**WHAT TO WORK ON**
[A] In the post about seasons of life, write out the passage from "On an entirely" to "define a season." again, substituting "invisible line" for "imaginary line".
[B] Proceed with the post about seasons of life, carrying it on from its final sentence.

A Delicious Indulgence, how decadent does that sound? Truly it just makes me want to have one right now, so I am. Adrian gave me a gift certificate for Christmas, yep that long ago and today I am going to have my Delicious Indulgence. 90minutes of pampering, an Ella Bache classic facial, and hand, foot and scalp massage. So stop drooling please. I am doing enough of that for all of us. I love to be pampered and massaged and primped and preened, but other than the ritual hair cutting and colouring I am usually quite hesitant to spend money on myself for that sort of thing. I will go to the physio, or the doctor or a theraputic massager, but not a beautician. So I will enjoy this time out today.
On an entirely different note, let's ponder seasons. Seasons of change, I have thought for a very long time now that most of my life, as I look back at it has been lived in seasons. Especially the last 30 years or so. I can draw an imaginary line around certain times over that period and quite literally define a season.
More recently, since the passing of our baby grandson Lucas, the season has been really noticable. Before Lucas, I would have said we were in a Spring time. Everything was fresh, so many new things happening. Adrian and I were beginning to enjoy the empty nest time in our lives. We were beginning new things together, travelling, cooking together, discovering new places and new interests together. Anticipating the time when we would be grandparents for the first time.
Then after the tragedy of losing Lucas, winter. A bleak, long, hard, dark and cold winter. Never before have we experienced such sadness. It was like drowning for us. Sinking deeper and deeper into the nothingness that was there, lurking just under the surface of life. During that season many things changed. Some friends slipped away and new ones were made. Thoughts and beliefs we had held fast too for many years, were shaken. New thoughts emerged. New belief patterns took hold. A bitterness and hardness settled in our hearts. Winter was not a good season for us. I had to look long and hard at myself. Was this the way I wanted the rest of my life to be. So closed down, shut in. No I would almost scream it out no!!!! I had to take some measures I would never have even contemplated before. Doctors visits, medication and a new approach to life in general. Some of my choices were not good, some were better. But finally even as the seasons change here in the natural, a season is changing in our spirits too.

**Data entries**
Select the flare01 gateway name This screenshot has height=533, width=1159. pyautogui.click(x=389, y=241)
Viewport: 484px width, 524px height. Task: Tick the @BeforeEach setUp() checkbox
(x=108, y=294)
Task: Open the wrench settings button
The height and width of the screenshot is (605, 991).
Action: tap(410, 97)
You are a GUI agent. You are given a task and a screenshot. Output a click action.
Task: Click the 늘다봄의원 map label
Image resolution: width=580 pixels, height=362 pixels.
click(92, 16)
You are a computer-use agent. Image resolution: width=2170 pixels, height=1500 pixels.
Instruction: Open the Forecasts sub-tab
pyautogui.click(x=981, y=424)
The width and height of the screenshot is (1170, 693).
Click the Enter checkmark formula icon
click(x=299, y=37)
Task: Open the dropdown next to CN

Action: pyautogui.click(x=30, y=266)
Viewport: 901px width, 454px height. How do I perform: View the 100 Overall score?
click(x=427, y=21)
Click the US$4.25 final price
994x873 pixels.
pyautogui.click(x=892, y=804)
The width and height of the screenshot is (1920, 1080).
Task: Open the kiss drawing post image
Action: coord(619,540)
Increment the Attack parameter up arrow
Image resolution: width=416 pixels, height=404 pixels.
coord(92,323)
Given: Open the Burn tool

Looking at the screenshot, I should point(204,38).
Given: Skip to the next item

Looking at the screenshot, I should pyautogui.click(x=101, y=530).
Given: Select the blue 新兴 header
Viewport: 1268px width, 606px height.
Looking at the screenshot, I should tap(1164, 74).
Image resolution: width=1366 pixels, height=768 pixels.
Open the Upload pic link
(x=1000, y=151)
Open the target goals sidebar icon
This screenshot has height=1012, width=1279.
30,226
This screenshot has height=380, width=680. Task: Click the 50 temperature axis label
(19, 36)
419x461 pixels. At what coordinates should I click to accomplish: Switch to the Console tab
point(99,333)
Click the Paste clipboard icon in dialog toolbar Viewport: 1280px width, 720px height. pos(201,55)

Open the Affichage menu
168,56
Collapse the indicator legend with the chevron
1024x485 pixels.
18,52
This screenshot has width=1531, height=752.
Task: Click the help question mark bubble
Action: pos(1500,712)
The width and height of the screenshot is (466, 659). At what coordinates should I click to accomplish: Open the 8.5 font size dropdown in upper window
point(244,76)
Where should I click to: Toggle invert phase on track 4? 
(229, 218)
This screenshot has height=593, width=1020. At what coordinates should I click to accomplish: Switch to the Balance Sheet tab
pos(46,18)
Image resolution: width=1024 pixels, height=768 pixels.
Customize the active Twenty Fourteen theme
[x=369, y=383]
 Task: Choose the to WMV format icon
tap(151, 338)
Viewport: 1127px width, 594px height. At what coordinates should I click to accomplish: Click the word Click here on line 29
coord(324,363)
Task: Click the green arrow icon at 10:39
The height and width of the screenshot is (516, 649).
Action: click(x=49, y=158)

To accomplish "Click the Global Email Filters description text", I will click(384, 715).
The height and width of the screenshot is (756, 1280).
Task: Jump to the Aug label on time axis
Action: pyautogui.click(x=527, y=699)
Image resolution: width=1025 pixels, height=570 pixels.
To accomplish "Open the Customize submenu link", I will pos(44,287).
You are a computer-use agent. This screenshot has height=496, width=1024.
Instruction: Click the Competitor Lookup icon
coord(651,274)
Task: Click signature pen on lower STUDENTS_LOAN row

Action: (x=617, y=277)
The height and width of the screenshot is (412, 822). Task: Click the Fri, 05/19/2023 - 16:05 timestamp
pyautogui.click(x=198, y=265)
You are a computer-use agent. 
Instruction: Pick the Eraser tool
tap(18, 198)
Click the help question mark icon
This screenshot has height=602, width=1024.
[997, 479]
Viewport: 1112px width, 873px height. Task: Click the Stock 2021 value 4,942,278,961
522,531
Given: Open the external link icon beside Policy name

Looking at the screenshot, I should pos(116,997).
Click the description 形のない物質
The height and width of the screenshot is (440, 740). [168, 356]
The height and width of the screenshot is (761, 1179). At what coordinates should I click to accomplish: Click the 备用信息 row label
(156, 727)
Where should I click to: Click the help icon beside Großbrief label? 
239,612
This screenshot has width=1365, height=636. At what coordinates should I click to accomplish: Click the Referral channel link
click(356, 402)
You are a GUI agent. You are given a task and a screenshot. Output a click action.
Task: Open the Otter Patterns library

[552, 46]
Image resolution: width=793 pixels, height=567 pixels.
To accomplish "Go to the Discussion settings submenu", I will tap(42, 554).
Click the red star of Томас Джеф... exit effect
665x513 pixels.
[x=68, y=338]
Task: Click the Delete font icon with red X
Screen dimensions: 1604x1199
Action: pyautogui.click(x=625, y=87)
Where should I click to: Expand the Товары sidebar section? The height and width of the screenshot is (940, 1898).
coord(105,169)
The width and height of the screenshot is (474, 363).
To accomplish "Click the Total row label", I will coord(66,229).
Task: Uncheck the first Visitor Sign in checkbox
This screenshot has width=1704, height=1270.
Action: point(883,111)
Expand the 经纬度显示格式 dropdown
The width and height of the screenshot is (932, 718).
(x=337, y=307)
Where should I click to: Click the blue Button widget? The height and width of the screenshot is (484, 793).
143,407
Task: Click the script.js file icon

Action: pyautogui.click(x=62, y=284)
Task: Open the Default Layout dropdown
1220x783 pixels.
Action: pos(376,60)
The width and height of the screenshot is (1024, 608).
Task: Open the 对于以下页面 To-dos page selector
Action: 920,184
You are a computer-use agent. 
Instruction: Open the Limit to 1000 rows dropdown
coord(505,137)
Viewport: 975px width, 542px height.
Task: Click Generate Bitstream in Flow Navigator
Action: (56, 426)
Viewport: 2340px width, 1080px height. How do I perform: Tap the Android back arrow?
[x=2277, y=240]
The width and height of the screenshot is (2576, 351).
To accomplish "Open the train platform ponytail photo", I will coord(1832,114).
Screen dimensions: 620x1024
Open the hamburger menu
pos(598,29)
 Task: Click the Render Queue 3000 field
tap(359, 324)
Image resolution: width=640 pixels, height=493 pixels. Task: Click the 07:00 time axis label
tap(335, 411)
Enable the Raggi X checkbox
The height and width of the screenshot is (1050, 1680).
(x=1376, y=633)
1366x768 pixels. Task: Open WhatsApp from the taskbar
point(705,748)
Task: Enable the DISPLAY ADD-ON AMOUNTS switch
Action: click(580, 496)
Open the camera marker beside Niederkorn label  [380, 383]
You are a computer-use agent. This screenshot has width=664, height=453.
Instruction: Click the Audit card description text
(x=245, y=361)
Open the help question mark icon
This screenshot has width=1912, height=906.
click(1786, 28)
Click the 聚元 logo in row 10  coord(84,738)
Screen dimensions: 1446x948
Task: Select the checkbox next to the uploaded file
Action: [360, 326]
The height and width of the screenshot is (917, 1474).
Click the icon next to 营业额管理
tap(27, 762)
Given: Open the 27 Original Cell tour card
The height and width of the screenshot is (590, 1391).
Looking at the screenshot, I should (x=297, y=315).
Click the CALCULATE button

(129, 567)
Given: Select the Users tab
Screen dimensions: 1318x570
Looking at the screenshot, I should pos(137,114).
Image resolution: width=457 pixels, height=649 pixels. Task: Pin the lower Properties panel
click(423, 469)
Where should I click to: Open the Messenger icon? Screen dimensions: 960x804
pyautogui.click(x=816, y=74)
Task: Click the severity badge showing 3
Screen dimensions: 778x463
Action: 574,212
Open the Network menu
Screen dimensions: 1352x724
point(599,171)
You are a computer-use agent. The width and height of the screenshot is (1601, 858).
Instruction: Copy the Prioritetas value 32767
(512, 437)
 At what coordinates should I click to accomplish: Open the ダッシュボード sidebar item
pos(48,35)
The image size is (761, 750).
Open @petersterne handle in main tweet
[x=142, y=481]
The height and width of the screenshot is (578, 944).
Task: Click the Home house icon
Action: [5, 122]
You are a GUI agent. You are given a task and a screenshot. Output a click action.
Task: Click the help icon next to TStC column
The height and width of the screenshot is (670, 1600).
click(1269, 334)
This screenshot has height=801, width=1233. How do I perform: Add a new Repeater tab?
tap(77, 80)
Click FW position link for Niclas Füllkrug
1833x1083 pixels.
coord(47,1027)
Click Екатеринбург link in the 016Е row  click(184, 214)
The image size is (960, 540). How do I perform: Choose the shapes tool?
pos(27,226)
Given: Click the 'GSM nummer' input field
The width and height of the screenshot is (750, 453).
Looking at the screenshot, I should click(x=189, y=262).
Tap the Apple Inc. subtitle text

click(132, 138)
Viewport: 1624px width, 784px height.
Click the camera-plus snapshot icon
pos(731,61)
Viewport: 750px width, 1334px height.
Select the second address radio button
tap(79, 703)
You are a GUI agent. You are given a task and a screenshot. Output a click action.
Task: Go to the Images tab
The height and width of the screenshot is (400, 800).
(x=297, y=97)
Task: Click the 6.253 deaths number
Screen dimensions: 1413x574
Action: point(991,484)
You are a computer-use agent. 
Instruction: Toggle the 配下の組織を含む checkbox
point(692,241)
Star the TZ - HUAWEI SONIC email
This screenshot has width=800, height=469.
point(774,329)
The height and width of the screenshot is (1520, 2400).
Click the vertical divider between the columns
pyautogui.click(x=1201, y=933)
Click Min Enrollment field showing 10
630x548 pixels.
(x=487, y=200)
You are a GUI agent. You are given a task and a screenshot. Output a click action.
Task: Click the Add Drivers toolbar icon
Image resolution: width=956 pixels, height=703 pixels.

**WRITTEN ANSWERS**
[A]
On an entirely different note, let's ponder seasons. Seasons of change, I have thought for a very long time now that most of my life, as I look back at it has been lived in seasons. Especially the last 30 years or so. I can draw an invisible line around certain times over that period and quite literally define a season.

[B]
Once again we are entering a new season, a new time in our lives. I'm not sure yet if it will be the hot, raging, fun, days of summer. Or the gentler, calmer, fresh days of Spring, but it is a shift from winter and for that I am glad. So much has changed. It makes me laugh at how different my approach to life is now. I have always been someone who likes to have all their ducks in a row as the saying goes. Now I have scattered the ducks throughout the place and I am enjoying the freedom of that. My pantry used to stand like a regiment of soldiers, all things in neat and tidy almost alphabetical rows. My pantry now in our new home, is smaller and as such is a mess. I have to dig through the spices, herbs, flours and sugars just find the one pinch of something I need. Before I would have been so stressed. Now, well right now I couldn't care less. Yes it irritates me a little when I open the door and I can't immediately see the cinnamon, but hey it's in there somewhere and I will find it eventually.
So right now I am just going with the flow of this season. Letting the changes happen, walking through them to the other side. I am living life as best I can. Thank you for walking with me. Are you experincing a change in your seasons too?